#### Required work:
I would like each line of the data that holds the word "computer" copied out.

#### Data to process:
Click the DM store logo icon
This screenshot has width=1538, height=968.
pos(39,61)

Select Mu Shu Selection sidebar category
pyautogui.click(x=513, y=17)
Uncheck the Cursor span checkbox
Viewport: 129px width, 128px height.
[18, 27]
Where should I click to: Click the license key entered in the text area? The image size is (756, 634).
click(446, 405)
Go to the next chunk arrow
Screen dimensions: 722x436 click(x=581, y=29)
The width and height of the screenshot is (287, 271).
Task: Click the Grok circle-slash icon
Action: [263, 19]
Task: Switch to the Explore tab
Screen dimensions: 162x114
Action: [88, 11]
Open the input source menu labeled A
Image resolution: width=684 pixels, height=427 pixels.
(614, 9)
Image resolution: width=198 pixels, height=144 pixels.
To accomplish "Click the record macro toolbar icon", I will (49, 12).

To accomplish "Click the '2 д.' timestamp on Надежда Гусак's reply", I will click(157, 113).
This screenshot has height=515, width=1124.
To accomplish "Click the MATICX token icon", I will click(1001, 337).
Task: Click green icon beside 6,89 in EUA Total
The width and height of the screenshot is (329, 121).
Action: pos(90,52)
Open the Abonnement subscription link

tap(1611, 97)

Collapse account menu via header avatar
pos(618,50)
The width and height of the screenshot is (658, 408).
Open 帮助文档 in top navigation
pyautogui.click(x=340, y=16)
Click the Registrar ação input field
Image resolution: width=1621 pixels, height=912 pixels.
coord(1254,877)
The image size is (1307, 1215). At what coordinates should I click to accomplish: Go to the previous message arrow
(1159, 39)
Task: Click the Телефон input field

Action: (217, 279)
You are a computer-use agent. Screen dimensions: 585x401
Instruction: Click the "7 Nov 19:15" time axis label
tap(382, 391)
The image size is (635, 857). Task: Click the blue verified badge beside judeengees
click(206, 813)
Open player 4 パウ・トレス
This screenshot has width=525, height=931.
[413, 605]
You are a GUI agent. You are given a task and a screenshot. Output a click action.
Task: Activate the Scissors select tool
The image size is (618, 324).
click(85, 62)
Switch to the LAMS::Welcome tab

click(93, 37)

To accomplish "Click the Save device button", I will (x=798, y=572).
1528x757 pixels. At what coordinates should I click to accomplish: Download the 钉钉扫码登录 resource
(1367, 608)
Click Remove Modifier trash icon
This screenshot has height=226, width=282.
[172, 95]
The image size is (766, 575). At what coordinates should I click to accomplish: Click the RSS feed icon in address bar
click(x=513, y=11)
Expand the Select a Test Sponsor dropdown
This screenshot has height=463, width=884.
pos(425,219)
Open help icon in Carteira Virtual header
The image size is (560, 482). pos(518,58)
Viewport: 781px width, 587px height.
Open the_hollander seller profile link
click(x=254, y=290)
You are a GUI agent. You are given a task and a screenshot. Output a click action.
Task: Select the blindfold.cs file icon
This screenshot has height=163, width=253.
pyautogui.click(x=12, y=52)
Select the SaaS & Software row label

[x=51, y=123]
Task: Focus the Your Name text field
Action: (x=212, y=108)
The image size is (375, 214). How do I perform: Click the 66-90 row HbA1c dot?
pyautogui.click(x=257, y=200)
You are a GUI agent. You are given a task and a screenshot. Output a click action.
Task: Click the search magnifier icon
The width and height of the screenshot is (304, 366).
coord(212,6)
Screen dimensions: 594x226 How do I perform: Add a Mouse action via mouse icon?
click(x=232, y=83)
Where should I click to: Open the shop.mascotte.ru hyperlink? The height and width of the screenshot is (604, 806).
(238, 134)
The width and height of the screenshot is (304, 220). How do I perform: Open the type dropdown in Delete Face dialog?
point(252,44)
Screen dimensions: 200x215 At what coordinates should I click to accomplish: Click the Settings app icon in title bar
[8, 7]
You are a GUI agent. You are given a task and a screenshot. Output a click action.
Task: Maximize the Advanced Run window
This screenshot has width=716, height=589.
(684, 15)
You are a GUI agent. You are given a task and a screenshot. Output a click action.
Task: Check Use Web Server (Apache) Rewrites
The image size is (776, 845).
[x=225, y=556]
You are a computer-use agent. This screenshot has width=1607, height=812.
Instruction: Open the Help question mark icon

#### Written answer:
You are a computer-use agent. Screen dimensions: 585x401
You are a computer-use agent. This screenshot has width=1607, height=812.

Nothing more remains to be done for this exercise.